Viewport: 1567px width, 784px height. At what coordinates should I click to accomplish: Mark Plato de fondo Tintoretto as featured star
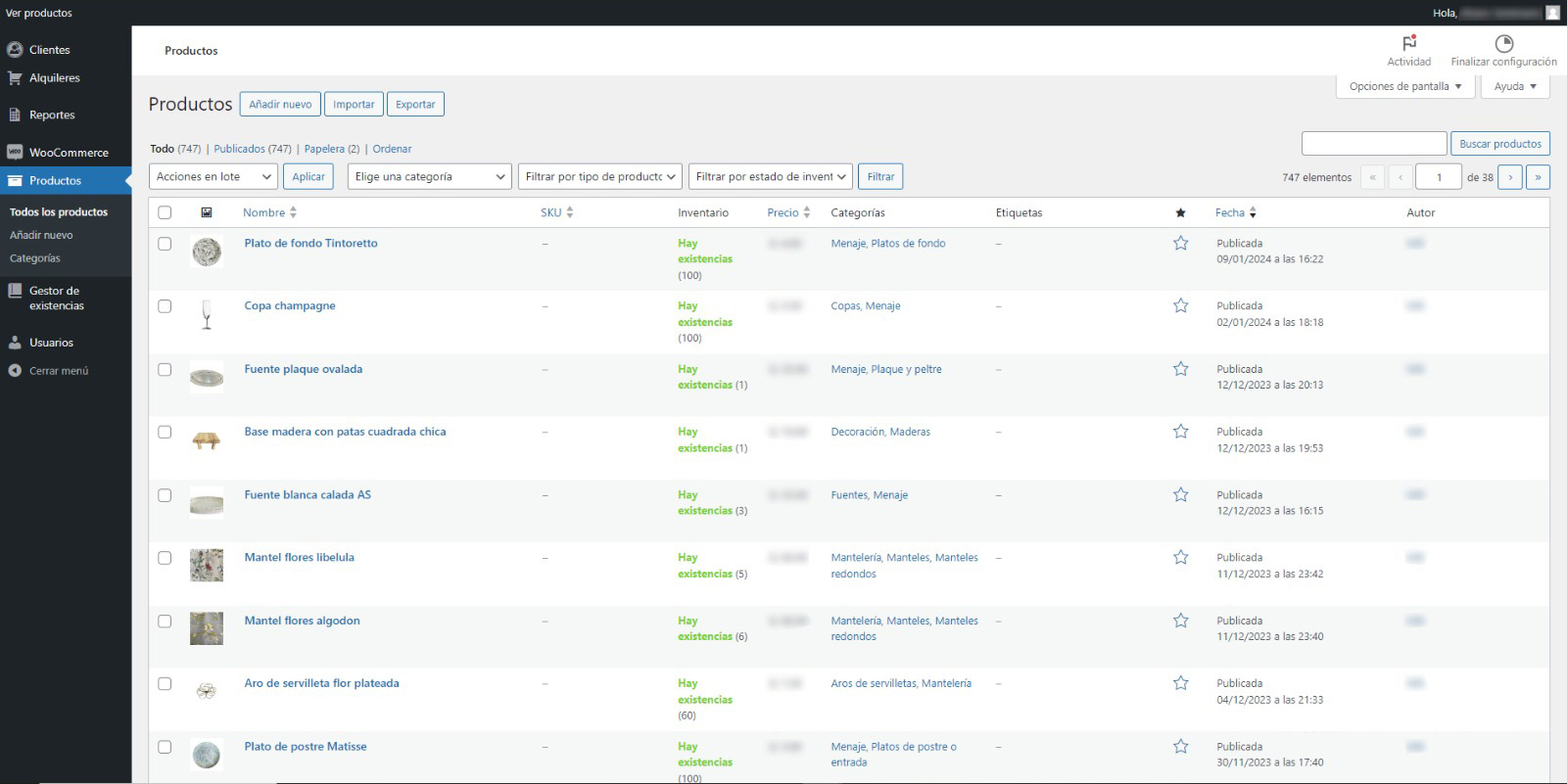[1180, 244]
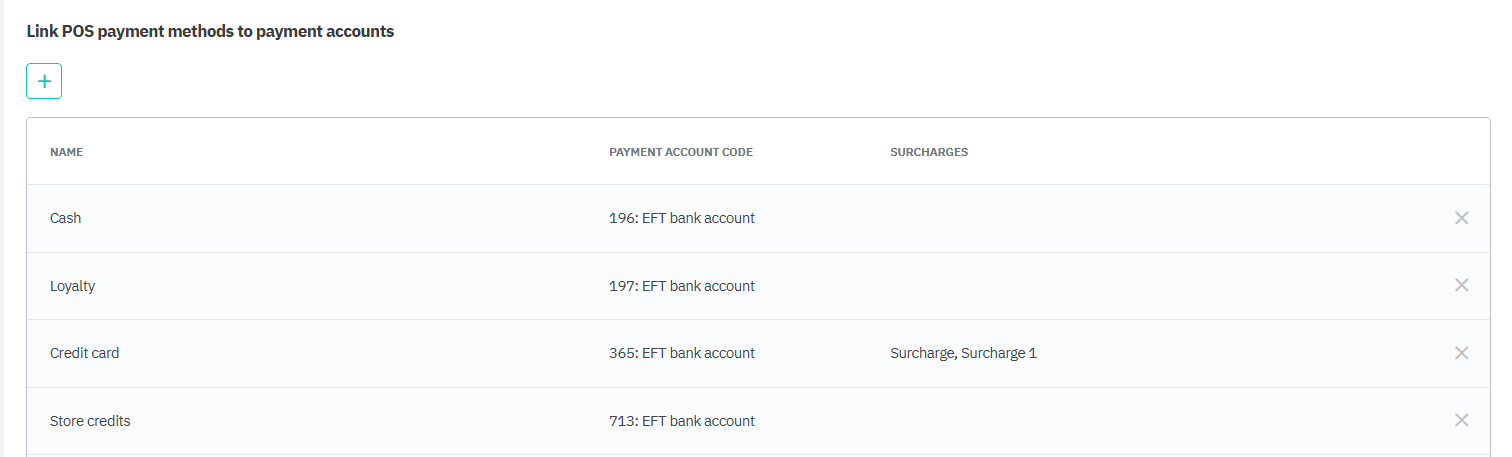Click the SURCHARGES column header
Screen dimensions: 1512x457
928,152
------
- _The task_
Update the entries above by changing "featured" to "favorite" and keeping everything else the same. Leave the pictures out of your answer.

- _In response_
Viewport: 1567px width, 784px height. At what coordinates should I click to accomplish: Mark Plato de fondo Tintoretto as favorite star
[1180, 244]
Click the SURCHARGES column header
Screen dimensions: 1512x457
928,152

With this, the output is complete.